神社の管理はそこの右近が手助けしてくれる手筈になっておるから安心せよ!」
「村人よこれで文句はあるまいな!?」
緑発が神社を建設している間、雲海と楓夏は村人の事を観察していて、その結果、管理を五平に任せるのが一番良いと判断した様だ。
右近が力になってくれると知って1番喜んだのは千代なのは間違いない。
尚も煮え切らない五平に対して楓夏が何やら耳打ちすると渋々ではあるが了承した後、更に
「では、この神社の名は風龍神社
村の名は雨降村
この山は雨降山と名を変更せよ
そして宮司は五平
巫女は千代とする」
と高らかに宣言し、五平は薬師五平から久良光五平と名乗る様に言われた。この久良光と言う名は雨の神様 クラミツハ に肖ったとの事だ。

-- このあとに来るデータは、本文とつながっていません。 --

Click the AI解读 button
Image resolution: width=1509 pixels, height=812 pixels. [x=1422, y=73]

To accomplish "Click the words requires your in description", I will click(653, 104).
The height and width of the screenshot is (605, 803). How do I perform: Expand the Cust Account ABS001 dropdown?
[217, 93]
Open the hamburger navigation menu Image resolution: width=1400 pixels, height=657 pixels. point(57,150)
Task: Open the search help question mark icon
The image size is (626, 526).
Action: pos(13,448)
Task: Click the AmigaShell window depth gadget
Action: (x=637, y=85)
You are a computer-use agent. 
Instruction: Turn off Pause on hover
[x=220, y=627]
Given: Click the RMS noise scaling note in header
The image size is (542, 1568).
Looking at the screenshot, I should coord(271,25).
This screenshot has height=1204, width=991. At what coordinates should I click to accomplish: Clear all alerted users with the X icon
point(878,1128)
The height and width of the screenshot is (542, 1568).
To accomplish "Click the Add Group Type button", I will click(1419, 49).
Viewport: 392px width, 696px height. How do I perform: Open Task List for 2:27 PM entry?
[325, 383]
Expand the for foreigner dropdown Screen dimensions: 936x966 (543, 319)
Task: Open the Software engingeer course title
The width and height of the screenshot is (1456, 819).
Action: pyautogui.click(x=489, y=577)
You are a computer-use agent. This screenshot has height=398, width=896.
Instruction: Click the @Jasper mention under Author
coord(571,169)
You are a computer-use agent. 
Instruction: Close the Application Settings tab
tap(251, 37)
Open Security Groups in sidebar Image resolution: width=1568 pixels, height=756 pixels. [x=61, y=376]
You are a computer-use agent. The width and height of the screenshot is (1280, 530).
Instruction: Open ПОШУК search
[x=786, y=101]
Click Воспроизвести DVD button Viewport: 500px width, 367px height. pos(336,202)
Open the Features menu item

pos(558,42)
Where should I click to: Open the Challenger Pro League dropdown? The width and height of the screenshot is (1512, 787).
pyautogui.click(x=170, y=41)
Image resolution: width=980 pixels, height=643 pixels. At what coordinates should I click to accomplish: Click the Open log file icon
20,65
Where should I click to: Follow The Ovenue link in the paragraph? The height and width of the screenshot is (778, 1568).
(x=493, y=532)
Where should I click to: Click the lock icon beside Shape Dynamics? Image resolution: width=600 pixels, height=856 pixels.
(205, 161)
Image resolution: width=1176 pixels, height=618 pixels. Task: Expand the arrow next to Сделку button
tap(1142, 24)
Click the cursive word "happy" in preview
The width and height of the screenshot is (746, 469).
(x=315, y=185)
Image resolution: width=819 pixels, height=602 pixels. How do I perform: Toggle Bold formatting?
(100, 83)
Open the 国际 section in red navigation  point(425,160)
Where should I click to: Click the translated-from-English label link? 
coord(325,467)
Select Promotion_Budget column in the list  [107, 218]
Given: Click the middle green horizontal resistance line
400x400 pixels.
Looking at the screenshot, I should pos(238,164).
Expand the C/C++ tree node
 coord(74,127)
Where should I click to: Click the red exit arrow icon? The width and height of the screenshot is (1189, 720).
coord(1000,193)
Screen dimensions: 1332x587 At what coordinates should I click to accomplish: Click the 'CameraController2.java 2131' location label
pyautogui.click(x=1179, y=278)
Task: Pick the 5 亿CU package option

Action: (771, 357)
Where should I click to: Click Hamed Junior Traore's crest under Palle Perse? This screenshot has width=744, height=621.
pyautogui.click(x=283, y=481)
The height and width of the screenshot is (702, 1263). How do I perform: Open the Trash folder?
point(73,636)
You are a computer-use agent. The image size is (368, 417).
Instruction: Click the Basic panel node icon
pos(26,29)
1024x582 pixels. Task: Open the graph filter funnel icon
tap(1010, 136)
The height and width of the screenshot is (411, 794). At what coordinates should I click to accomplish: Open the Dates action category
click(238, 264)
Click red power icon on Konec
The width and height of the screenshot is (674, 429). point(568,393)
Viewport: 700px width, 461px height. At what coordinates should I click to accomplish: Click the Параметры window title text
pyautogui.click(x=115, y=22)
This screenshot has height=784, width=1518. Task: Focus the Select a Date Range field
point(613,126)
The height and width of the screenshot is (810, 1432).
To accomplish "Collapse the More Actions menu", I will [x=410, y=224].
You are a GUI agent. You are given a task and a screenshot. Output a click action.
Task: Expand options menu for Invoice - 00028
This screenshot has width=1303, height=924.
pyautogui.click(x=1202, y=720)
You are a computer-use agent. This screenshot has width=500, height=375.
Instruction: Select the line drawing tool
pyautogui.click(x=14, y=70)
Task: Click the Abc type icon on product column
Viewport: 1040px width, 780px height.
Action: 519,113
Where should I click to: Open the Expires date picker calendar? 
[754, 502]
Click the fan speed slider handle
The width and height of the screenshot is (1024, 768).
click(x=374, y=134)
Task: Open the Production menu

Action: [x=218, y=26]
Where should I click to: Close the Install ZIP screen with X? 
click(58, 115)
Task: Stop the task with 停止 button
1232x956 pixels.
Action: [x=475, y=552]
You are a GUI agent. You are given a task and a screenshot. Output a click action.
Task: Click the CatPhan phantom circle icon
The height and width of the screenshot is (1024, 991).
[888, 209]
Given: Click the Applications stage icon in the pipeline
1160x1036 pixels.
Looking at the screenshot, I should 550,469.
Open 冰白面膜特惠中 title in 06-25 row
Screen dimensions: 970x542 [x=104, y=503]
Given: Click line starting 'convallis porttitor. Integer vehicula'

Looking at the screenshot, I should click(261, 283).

その後、雲海と楓夏は魔界へと帰還したが、この地に定期的に雨を降らせると村人との約束を守る為に分身体を残し五平達を見守る事にした様だ。
………
……
レイ「此処までが初代久良光五平の話だな」
コヨミ「ふぅ〜ん…で、お七はその後どおなったの?」
レイ「解らん!」
コヨミ「ヘッ!?」
レイ「妖綺譚にも史実にも書かれていないから解らんよ。6巻以降は同じ名前でも何代も後の久良光五平が書いたものだしよ」
真智子「そうなんだ
あの首塚と胴塚の話も出ているかと思ったのにな」
レイ「アレについては8巻の最後に少しだけ触れられているけど、見知らぬ集団に危険な者の一部を封じたから塚を護るようにと言われただけらしい」(てか、8巻を書いた五平はカナリいい加減なヤツみたいだったからコレが本当かどうか解らんがな)
真智子「そおなんだ…」
コヨミ「この後の巻はどおなっているの?」
レイ「都で起きた妖怪絡みの事件とかこの地を前川善兵衛が治めた時の話とか、その前川家が滅んだ時の話だな。何れも史実と変わらないし指して面白い話でもないよ」
真智子「・・・そろそろ出ましょうか・・・館長さんにも悪いし」
レイ「そうだな」
俺達は館長に丁寧にお礼を言って図書館を後にした。帰り際「また何かありましたら何時でも来て下さい」と言われたのは単なる社交辞令だと思いたくないな。
おっと…俊哉のヤツが何やら面白そうな事をやっている様だぞ?からかいに行ってみるとしますか。